You can define a line as the set of points $ax+by+d=0$. Then the homogeneous coordinates $[a:b:d]$ describe the line. Homogeneous here means that multiples of these numbers represent the same set of points. $3ax+3by+3d=0$ is the same line.
How does your matrix act on a line? A point lies on the transformed line if it is the image of a point on the original line. As a formula, you have the original point lying on the original line as
$$[a,b,d]\cdot\begin{bmatrix}x\\y\\1\end{bmatrix}=0$$
and then the transformed point lies on the transformed line
$$\left([a,b,d]\cdot D_{C,r}^{-1}\right)\cdot\left(D_{C,r}\cdot\begin{bmatrix}x\\y\\1\end{bmatrix}\right)=0$$
So if you represent the line as a row vector, you multiply that with the inverse of your transformation matrix from the right. If you treat your line as a column vector and use dot product between that and the point, then you multiply the inverse transpose transformation matrix from the left.

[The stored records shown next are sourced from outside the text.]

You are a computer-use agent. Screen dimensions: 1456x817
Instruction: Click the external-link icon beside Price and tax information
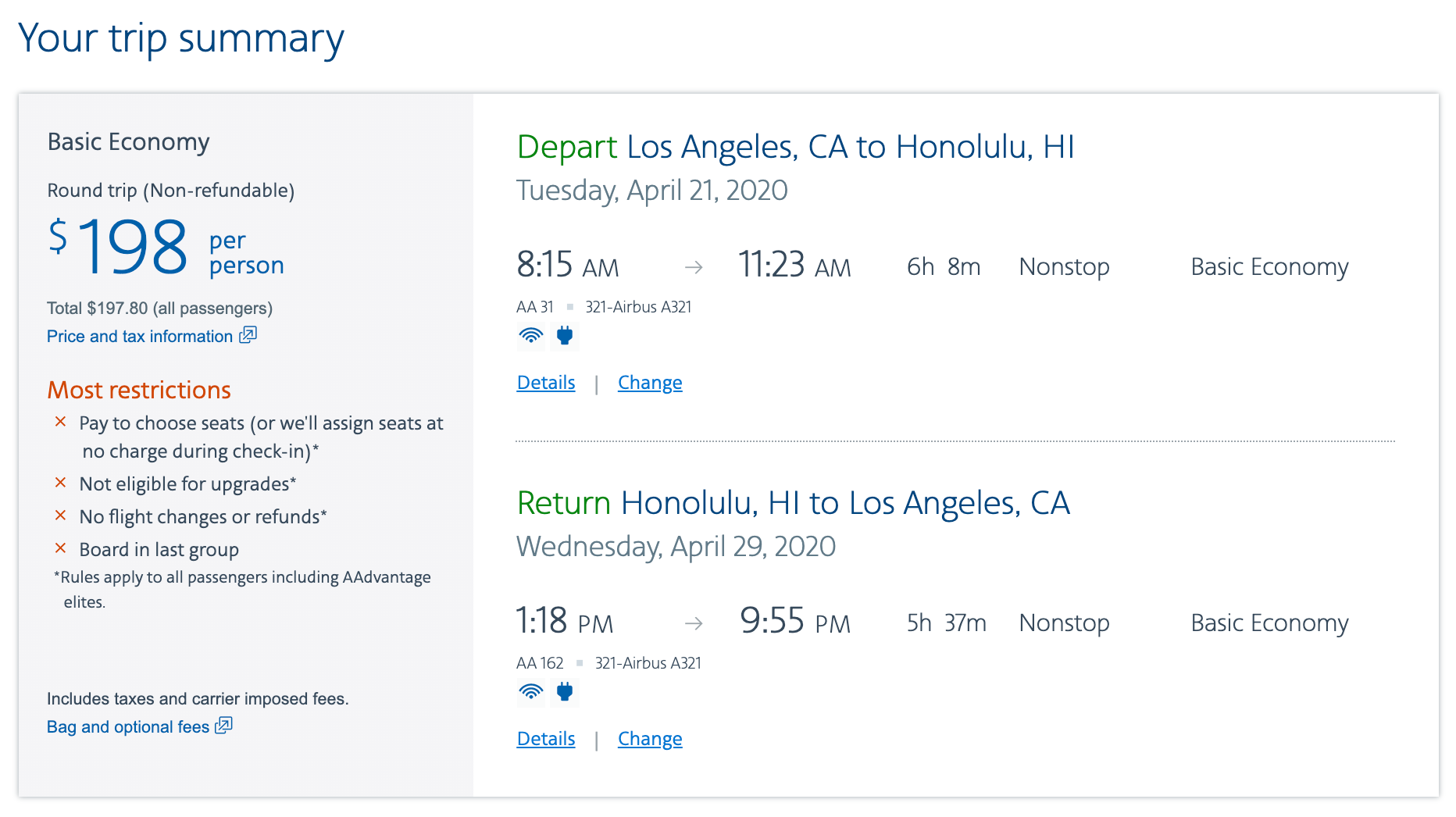(248, 335)
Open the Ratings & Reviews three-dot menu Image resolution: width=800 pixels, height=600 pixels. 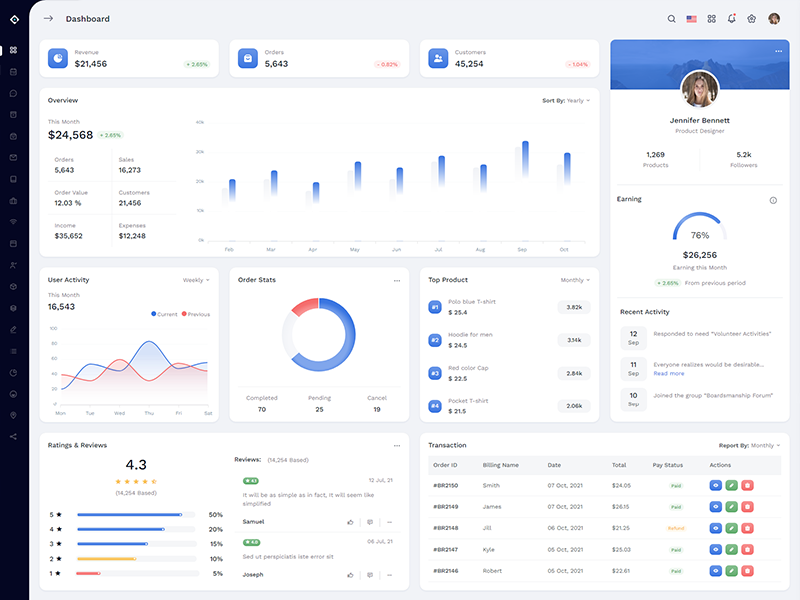[x=397, y=445]
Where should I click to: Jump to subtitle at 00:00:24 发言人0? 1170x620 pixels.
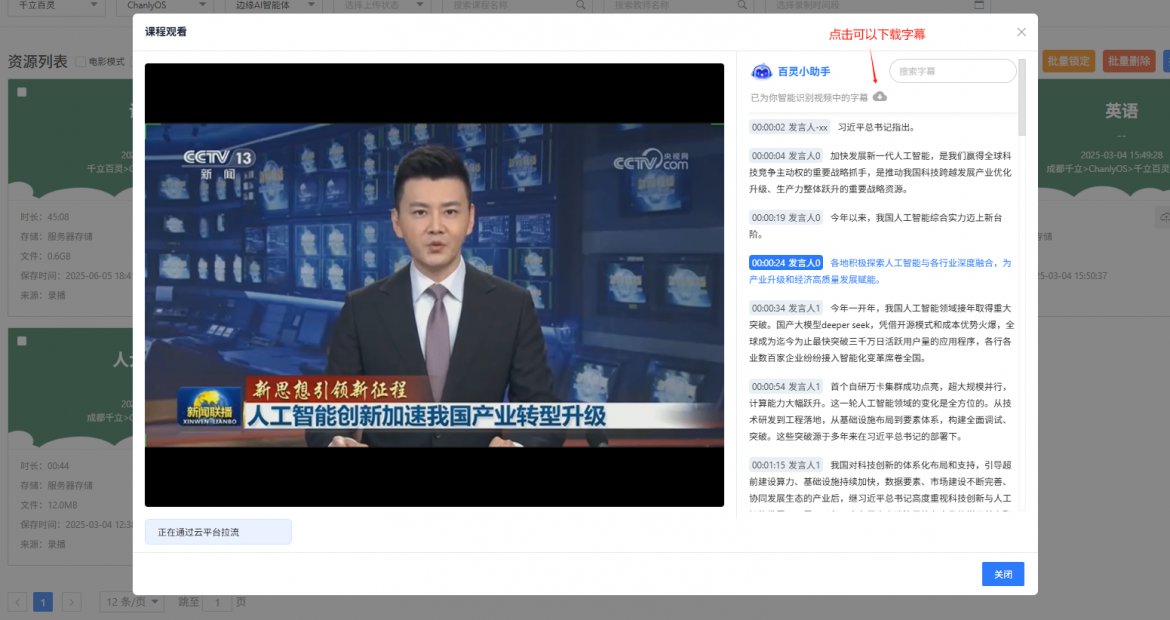pos(786,263)
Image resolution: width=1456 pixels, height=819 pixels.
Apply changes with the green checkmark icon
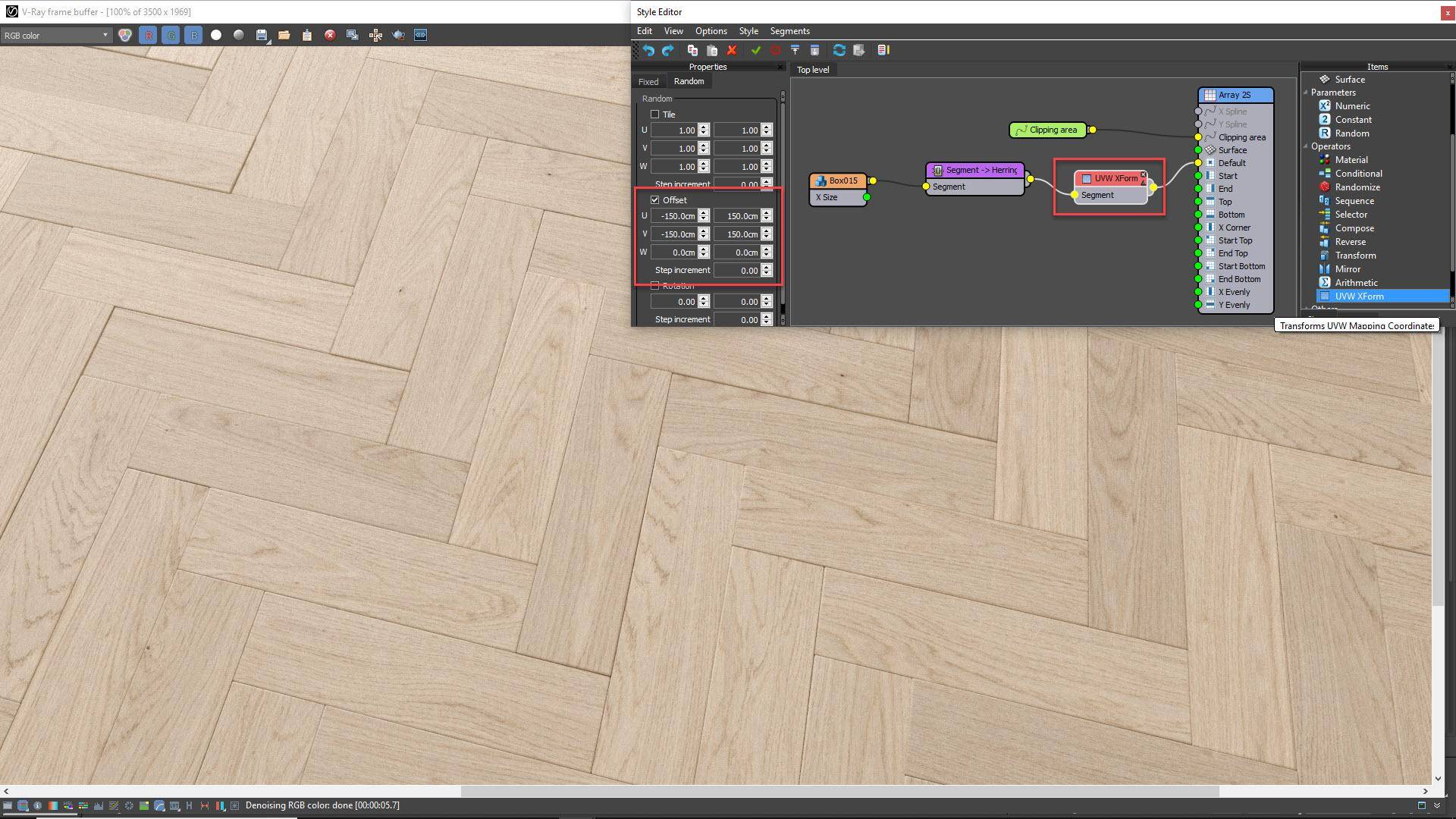pyautogui.click(x=756, y=50)
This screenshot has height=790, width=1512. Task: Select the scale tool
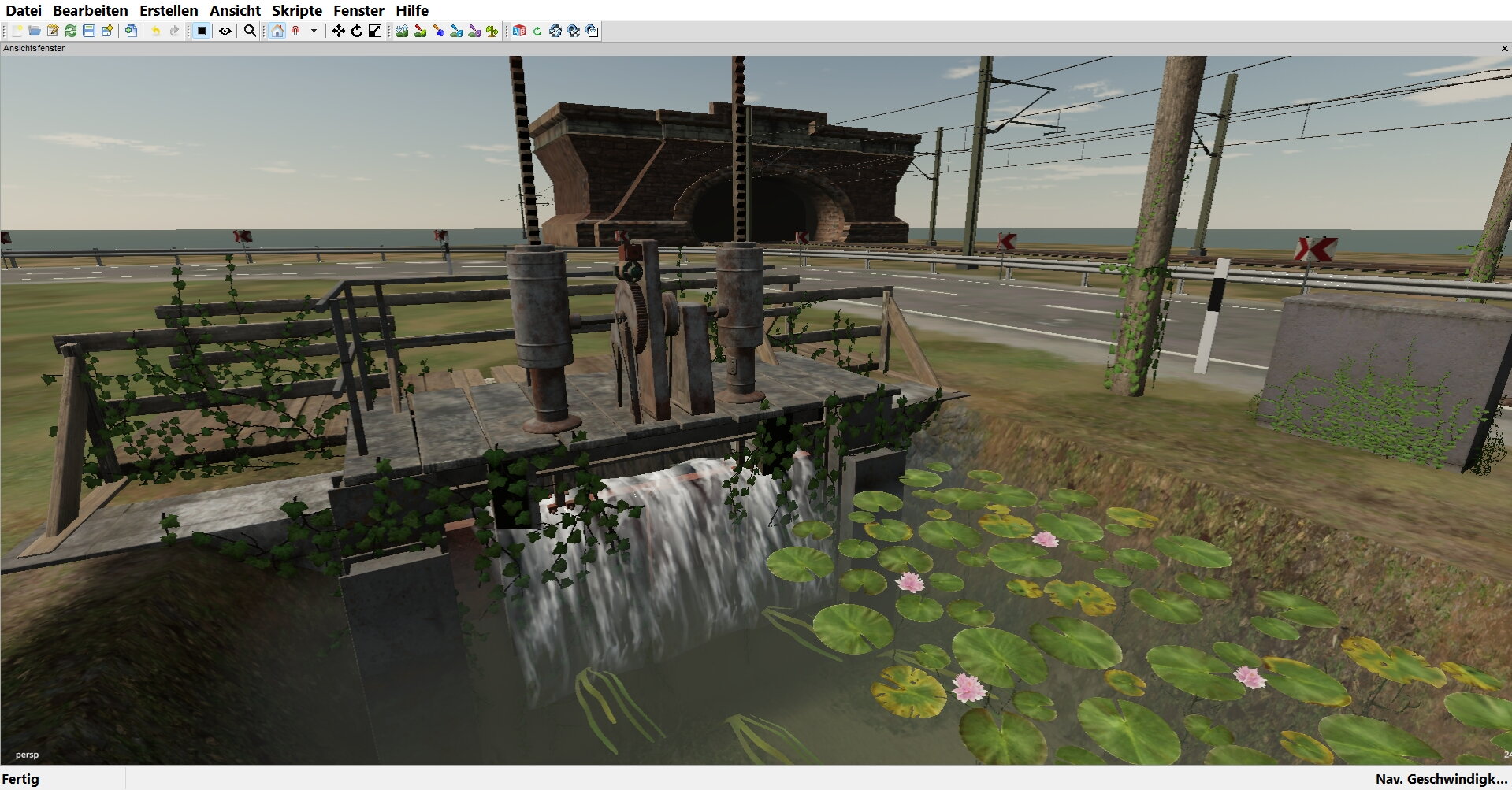point(375,31)
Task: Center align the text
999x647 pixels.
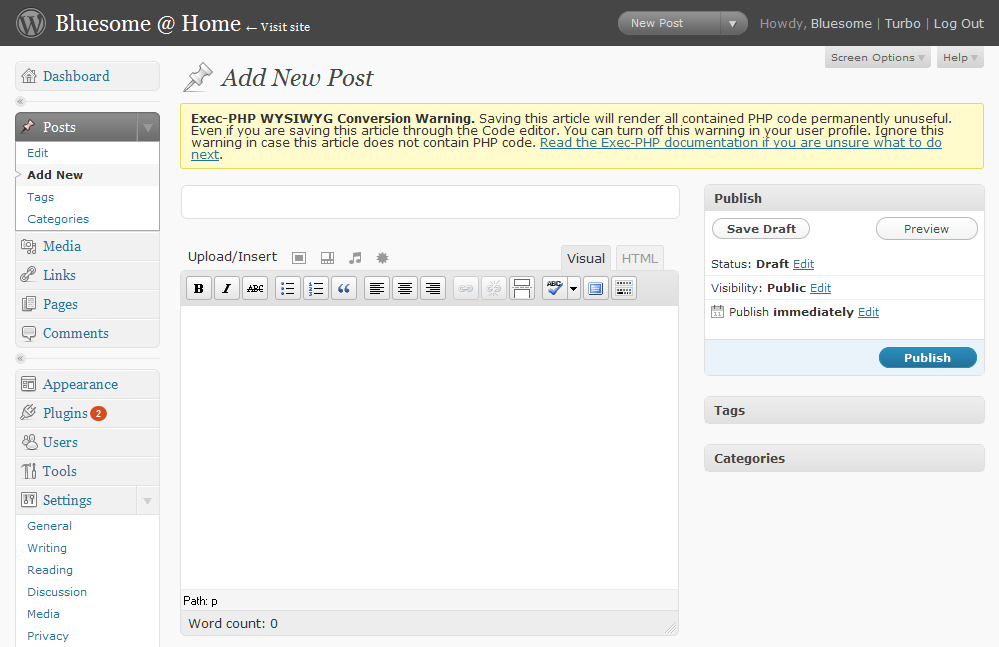Action: [x=405, y=289]
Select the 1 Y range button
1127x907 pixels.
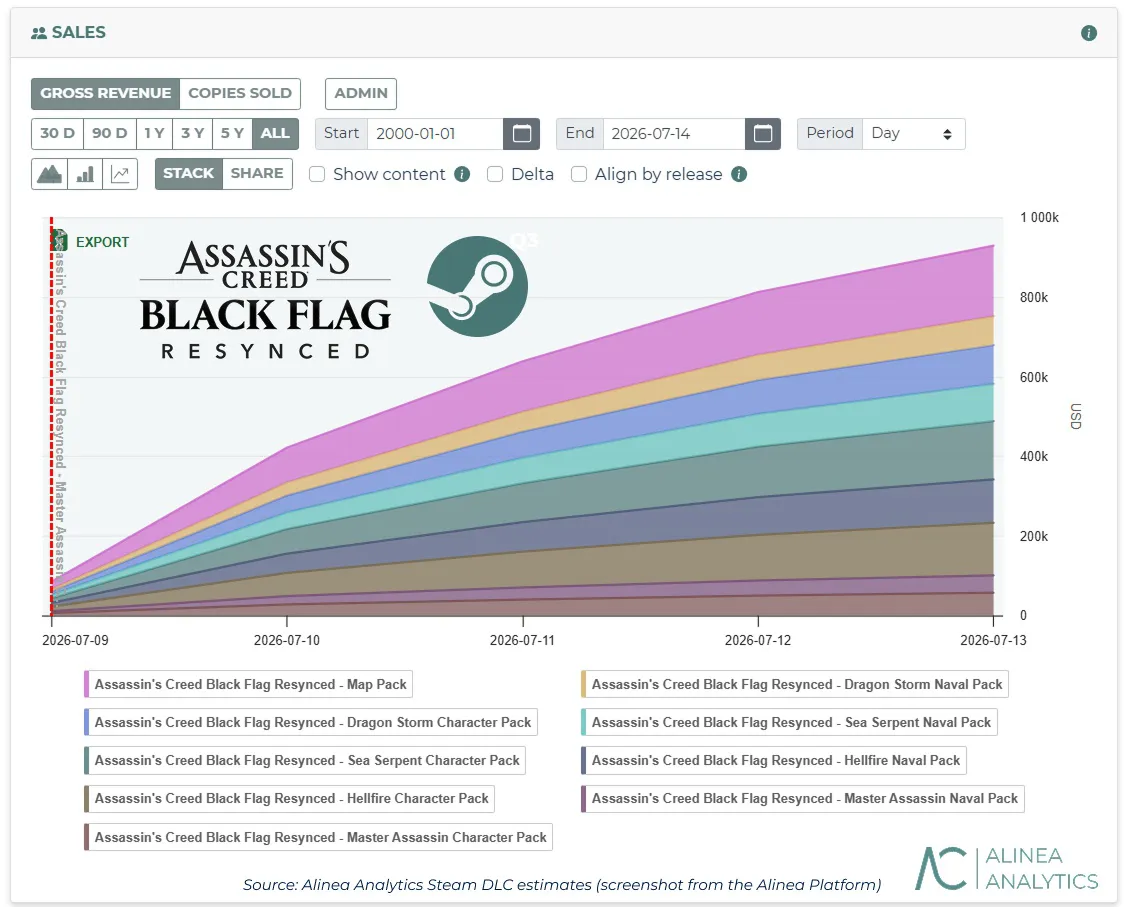click(154, 134)
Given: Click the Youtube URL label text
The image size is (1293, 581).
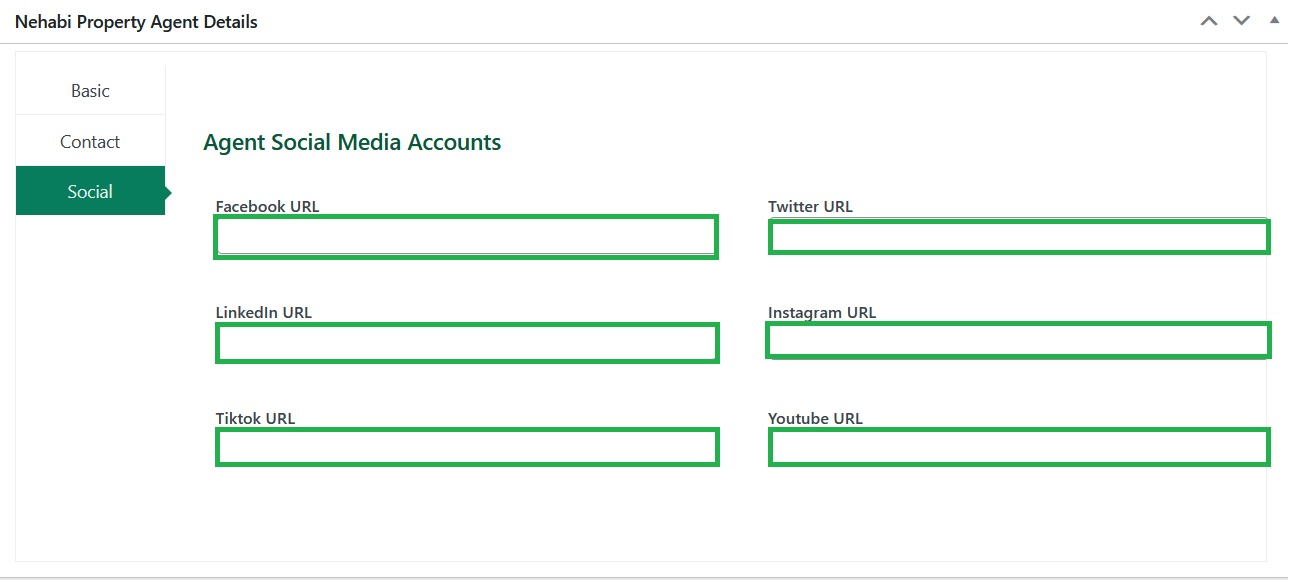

So where does all this lead? You are looking for a vector which, when multiplied with a matrix, changes perhaps its magnitude but not its direction. That's an eigenvector problem. You want to show that all lines through $C$ are eigenvectors of the inverse (and possibly transpose) matrix, belonging to an eigenspace of dimension two. (You would also find the line at infinity as another eigenvector of any affine transformation.)
If you represent your lines in a different way, say using a pair of distinct points, or point and direction, then your approach would likely be different. I'll leave this for other answers to cover.